In a great and difficult undertaking it is quality which counts, not numbers. The 300 of Gideon's band achieved what the 32,000 from whom they were chosen could never have accomplished. Without the faith and persistence of Columbus, that expedition across unknown seas which just four centuries since broke the path to this new world and gave a shape to all later history had never been begun, or had paused midway. Garibaldi's call to those who were in love with famine and cold and wounds and death rallied an invincible band for Italy's deliverance. It is thus most natural that in the great enterprise of Foreign Missions the qualifications of those who conduct it should be matter of constant and most careful inquiry.

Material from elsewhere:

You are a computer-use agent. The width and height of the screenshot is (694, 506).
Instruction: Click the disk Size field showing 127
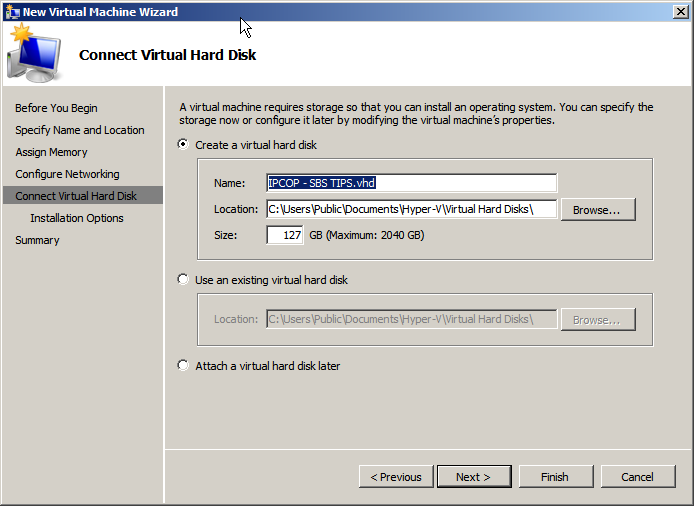tap(284, 235)
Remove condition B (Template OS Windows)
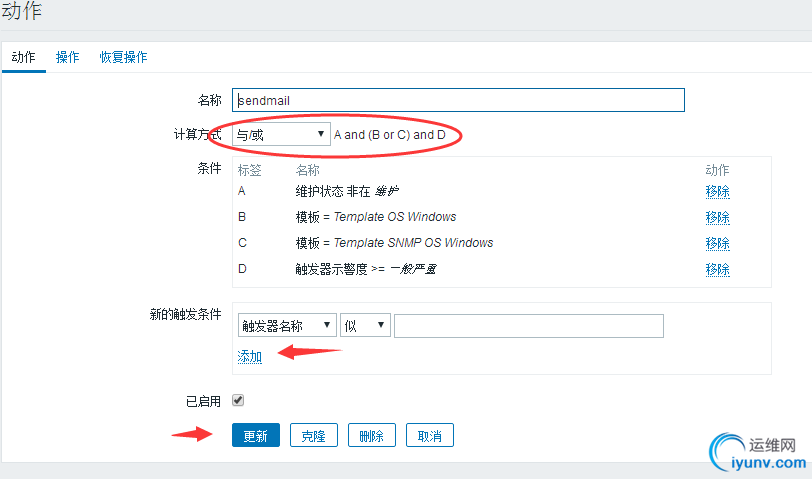Viewport: 812px width, 479px height. [x=717, y=217]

1. The importance of the question is obvious. In such an undertaking, where the office of the foreign laborer is so largely that of leadership and organization, the force and significance of the work depend mainly on the character and capacity of those who conduct it. History abounds in illustrations of the point. The beginnings of New England, so full of interest and momentous consequences, were shaped by a very small number of men and women who came hither from England during the reigns of the first two Stuarts. The swift collapse of the Second French Empire and the equally marvelous victory of the German force were due not so much to the superior numbers as to the superior quality of those who marched with the Prussian king. The patriot armies of the Revolution won victories from the mercenary troops opposed to them out of all proportion to their numbers or equipment. It has been well said: When bayonets think, they become irresistible.” And Joshua kindles the courage of Israel by the same thought, when he says: “One man of you shall chase a thousand." Now the small number of men and women who compose the missionary force on any of the fields where this work is in progress hold a like position of advantage, and in a plastic way lay their hands to movements of wide reach and lasting influence. It makes all the difference between success and failure, whether they are wisely or carelessly chosen.

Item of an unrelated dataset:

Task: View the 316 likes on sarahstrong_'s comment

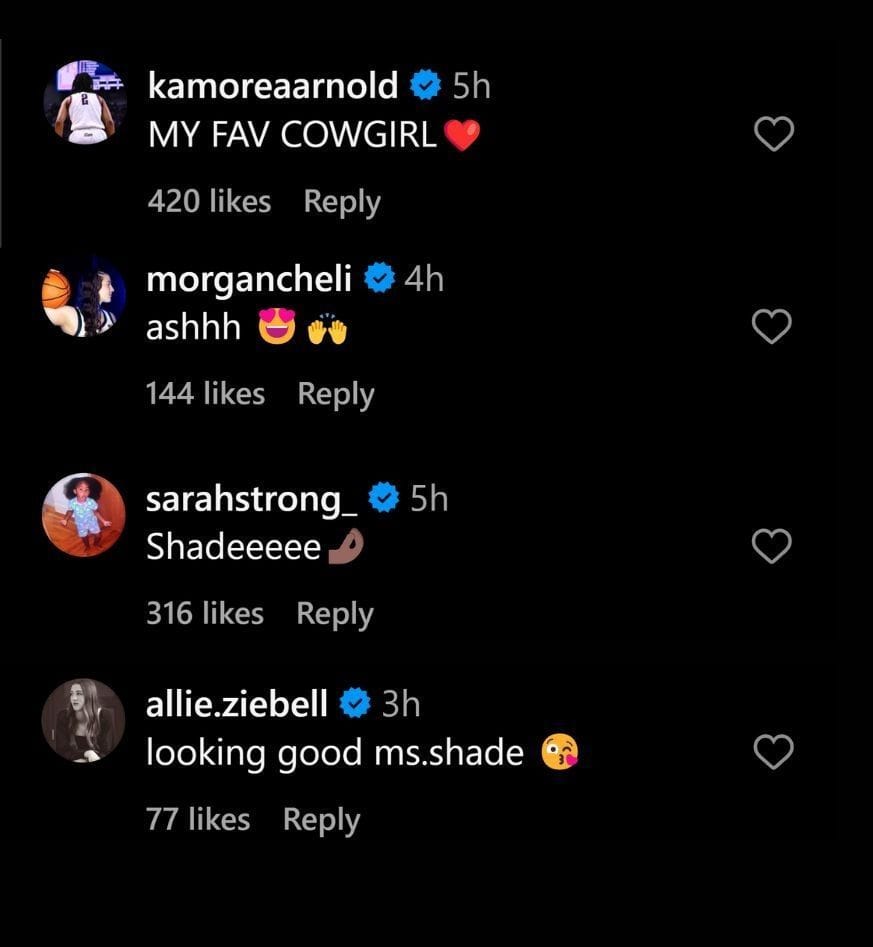Action: tap(205, 613)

1. This question touches the central factor of Christian Missions. It is usually the missionary that makes the mission, and not the reverse. The missionary comes before the Society which supports him. This is the historical order; and it is the natural order. Paul and Barnabas, moved by the common impulse that stirred the church at Antioch, and designated thereto by the Holy Ghost, went forth to Cyprus and Pisidia and Lycaonia and Cilicia with the message of the gospel. Patrick labored in Ireland without society, without associate, and determined the fortunes of a kingdom for centuries. The missionary purposes of Hall, Newell, and Judson preceded the American Board and the Missionary Union which assumed their support. When we think of the great missionary operations of these later years, there rise to our thoughts the names and deeds of Morrison and Moffat, of Williams and Patteson, of Riggs and Schauffler and Dwight, of Bagster and Pinkerton and Logan, and the noble army of godly men and women who have wrought with them. They are the ones who have given character to the missionary cause, who have vindicated its dignity, who have won to it the instinctive praise and reverence of the Christian world. We do not forget the wise and able men who have directed the great Mission Boards of Europe and America ; we do not overlook the great army of ministers and people, men and women, whose

prayers and gifts have brought to this cause increasing strength and success.

But it is none of these, it is not all these combined, that have created the Foreign Missions of our day


and that have given to them their character and efficiency. That service we owe to the choice heroic souls who broke the path to pagan lands and set the example of a noble service and kindled the enthusiasm of the Christian world to the burning point.

“O small beginnings, ye are great and strong,

Based on a faithful heart and tireless brain;
Ye build the future fair, ye conquer wrong,

Ye earn the crown and wear it not in vain." 2. It must not be inferred from all this that a Missionary Society is a matter of no special importance. The relations of things ought to be clearly stated. The individual missionary goes to a service to which he feels himself impelled by the sentiment of Christian loyalty. He acts in obedience to the direct command of Christ, and discharges his own personal duty in that service. But this duty is a general one, and rests upon the whole body of Christian believers. It belongs to the Church to preach the gospel to every creature. The service must be rendered by individuals; and yet the responsibility rests upon all. Hence there is the most obvious propriety in the coöperation of the whole body of believers in this great work. Part of this duty may be performed by gifts, by sympathy, by prayers, and by counsel. And here is exactly the point where the call for the Mission Board emerges. It is the church coöperating with the individual missionary, helping to the common end, bringing whatever it can to reinforce the common cause. And the missionary is materially aided by these

His call to the service is judged and approved by his brethren. His hands are set free from other calls for effective service by the supply of others' gifts. His plans are more wisely laid and more successfully wrought out through the counsel and suggestions of his brethren. And thus the whole body of believers, with all its diverse gifts and resources and mutually stimulating faith and zeal, moves to the work as one man, a sacred army, an invincible host. Naturally, as the work advances and new fields are occupied and new activities are developed, the significance of the individual diminishes while that of the sympathizing, coöperating, and counseling body increases. But it never ceases to be a question of radical and primary importance who shall carry on this great work, and how their number shall be reinforced.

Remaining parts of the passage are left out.